Why Modern Women Still Love Jane Austen

At several points earlier throughout the school year, as we became stressed and weighed down by work, my roommate and I turned to a natural remedy: a movie night. It was during one of these occasions that, with pints of Ben & Jerry’s, face masks, and a mountain of pillows, we settled in to watch the 2005 movie adaptation of Pride and Prejudice. To us, choosing this movie was a no-brainer. And based on the many conversations I’ve had with a multitude of women, we are not alone in our love of this film. This is a generalization, as I’ve not spoken to every woman in the world regarding her feelings about Pride and Prejudice, but the trend seems substantial enough to say that women love this story. But why is that? What makes a film that’s 15 years old and a story that’s over 200 years old so ingrained in the female psyche?

Pride and Prejudice, Jane Austen, book, flowers, roses

There have been countless scholarly articles, seminars, and analyses of Jane Austen that show her genius as a writer. Given the time and reason, I could probably write an entire dissertation on her novels myself. But the casual movie night is usually not accompanied by scholarly research and analysis (none that I’ve been to at least). By all intents and purposes, Pride and Prejudice is a romcom, so what differentiates it from the thousands of other romantic movies one might choose? The answer cannot be whittled down simply to Austen is a good writer, but rather that Austen’s writing contains a subtle honesty that is missing in so many modern romances. 

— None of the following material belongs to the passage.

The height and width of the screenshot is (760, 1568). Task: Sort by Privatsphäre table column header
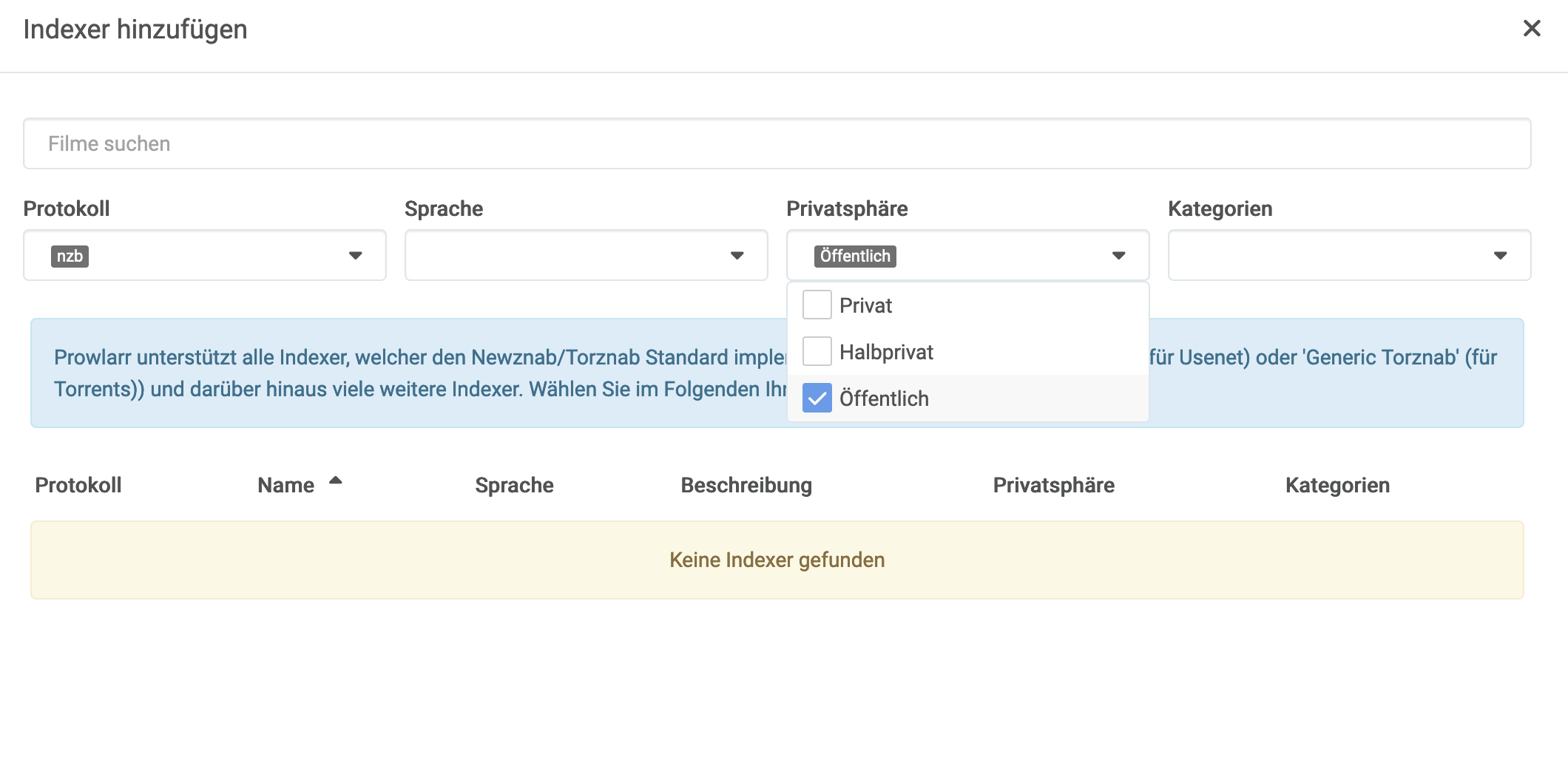pos(1053,485)
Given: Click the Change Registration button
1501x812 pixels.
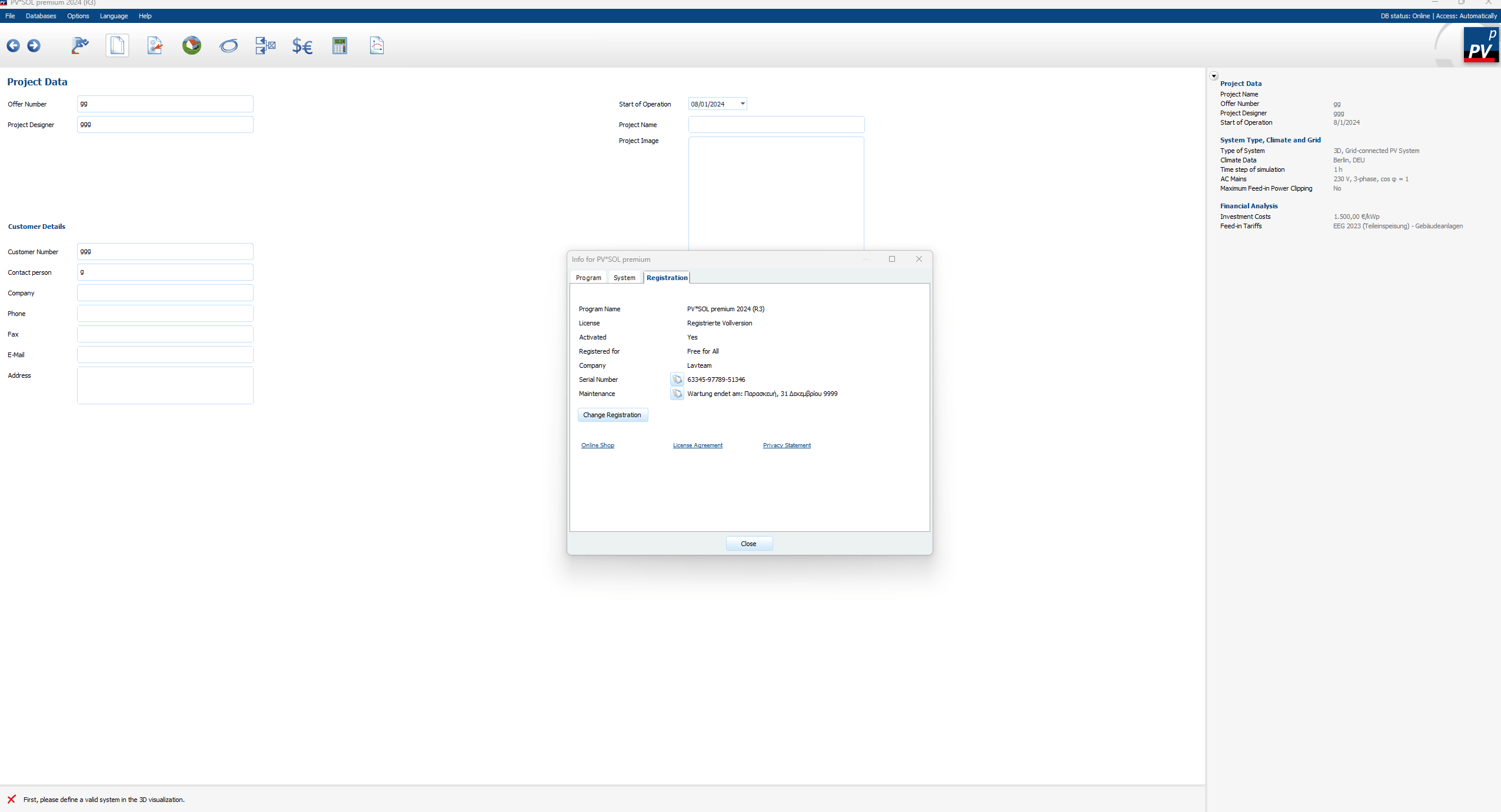Looking at the screenshot, I should click(612, 414).
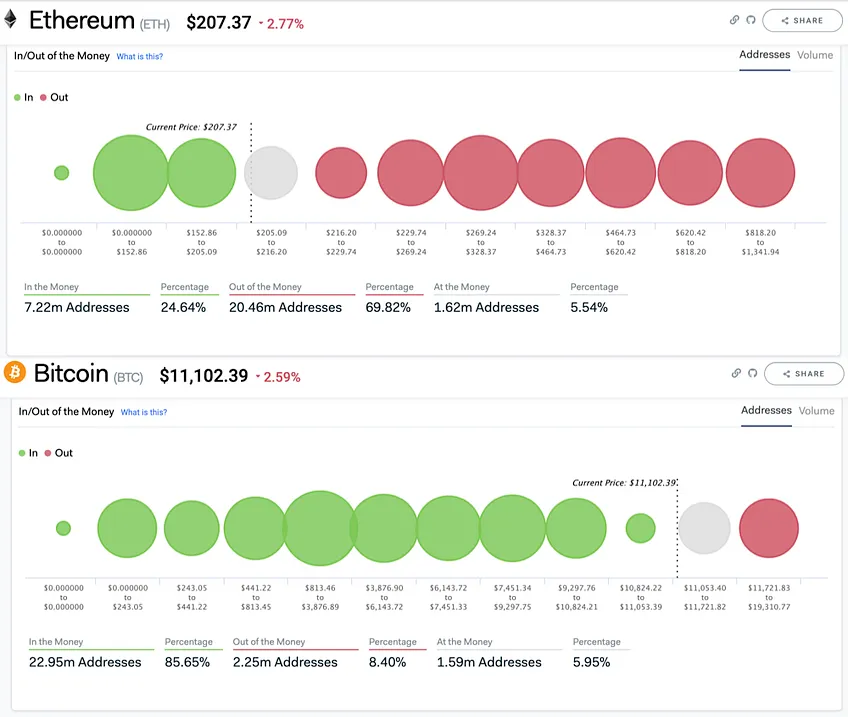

From the first line of the book, “It is a truth universally acknowledged, that a single man in possession of a good fortune must be in want of a wife”, a sentence practically dripping in a quiet sarcasm, one can see that Austen is not an objective or complacent narrator. She doesn’t just set up the world she lives in, she satirizes it. If ever there’s a moment where a modern reader might roll their eyes, it’s clear that Austen is rolling hers right alongside them. Unlike modern romances where the characters are colorful archetypes presented alongside a series of clichés, Austen offers carefully crafted characters that are so convincingly crafted they transcend the time period in which they were written. Never is Elizabeth Bennet given a makeover, never is made into a Mary Sue or flattened into a girl-next-door stereotype. She is unwaveringly a woman of her own mind and opinions, which is refreshing to a modern reader/viewer.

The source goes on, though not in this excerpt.